Mosaik

1.0 Mosaik Zucht Reisetaube

1.0 Mosaik Zucht Reisetaube

Jeglichem Vererbungsschema widersprechend sind Brieftauben mit Mosaik Färbung. Dieser Farbschlag ist absolut rar und besitzt zweierlei Grundfarben welche er auch im äußerlichen Erscheinungsbild trägt. Die Brieftaube links auf dem Bild ist eine Zucht Reisetaube von einem Zuchtfreund. Sie ist auf der rechten Seite ein Blauscheck mit schwarzen Binden und weißen Schwingen. Auf der linken Seite ist sie fahl bindig.
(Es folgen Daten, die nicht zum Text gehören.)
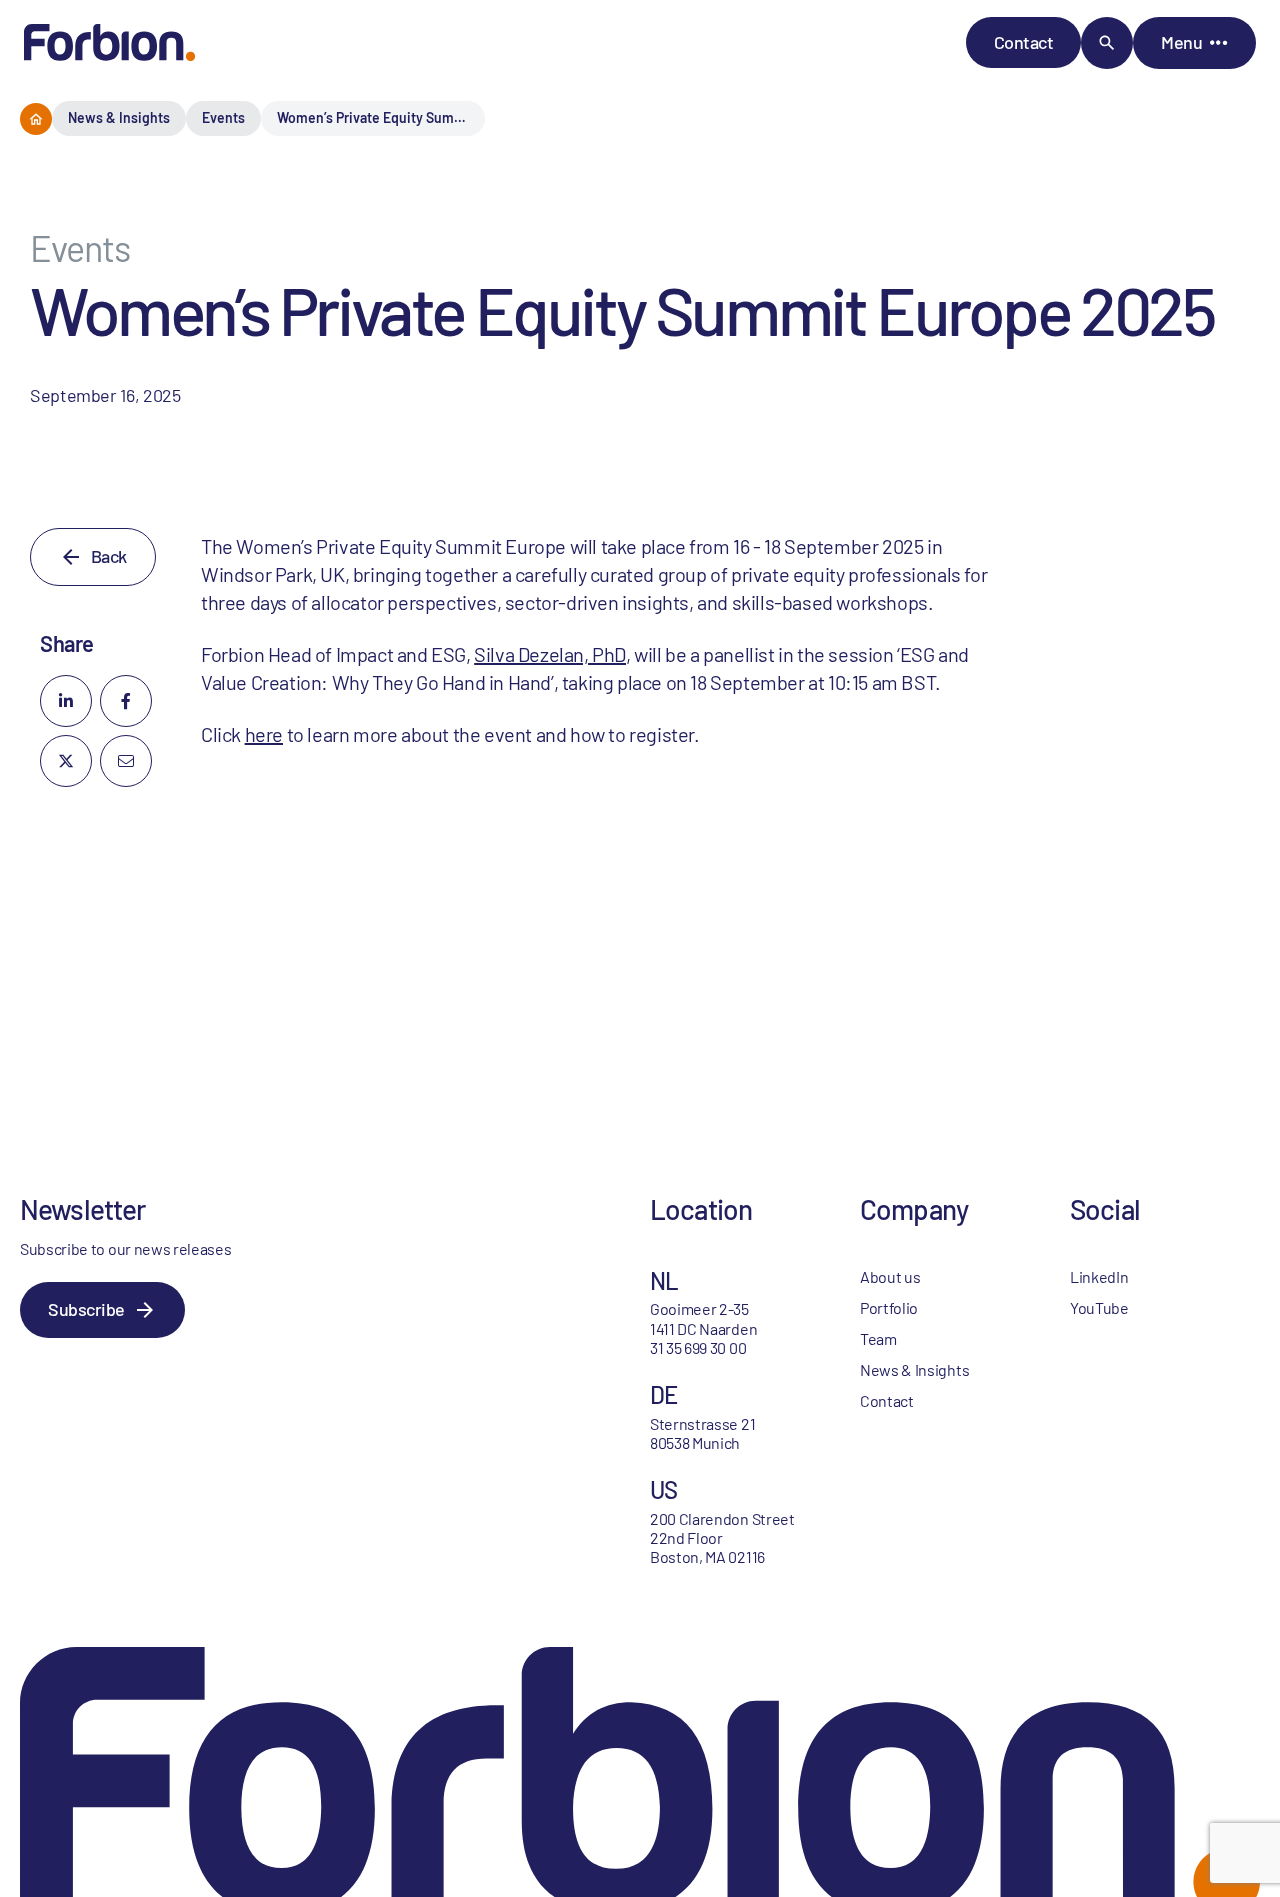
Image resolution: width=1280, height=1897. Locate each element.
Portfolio (889, 1307)
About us (890, 1276)
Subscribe (86, 1309)
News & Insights (119, 117)
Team (878, 1338)
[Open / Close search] (1107, 43)
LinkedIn (1099, 1276)
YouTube (1099, 1307)
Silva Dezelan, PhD (550, 654)
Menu (1181, 42)
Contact (1024, 42)
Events (223, 117)
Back (109, 556)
Zusätzlich trägt sie wie auf der blauen Seite deutlich sichtbar ist den Tiger Erbfaktor.  Man nimmt an, dass bei einer Million schlüpfenden Brieftauben maximal ein halbes Dutzend mit Mosaik Färbung auftritt. Als Versuch einer genetischen Erklärung hat Dr. Willard F. Hollander 1949 die Bezeichnung“bipaternity“ (Zwei Väter) benutzt.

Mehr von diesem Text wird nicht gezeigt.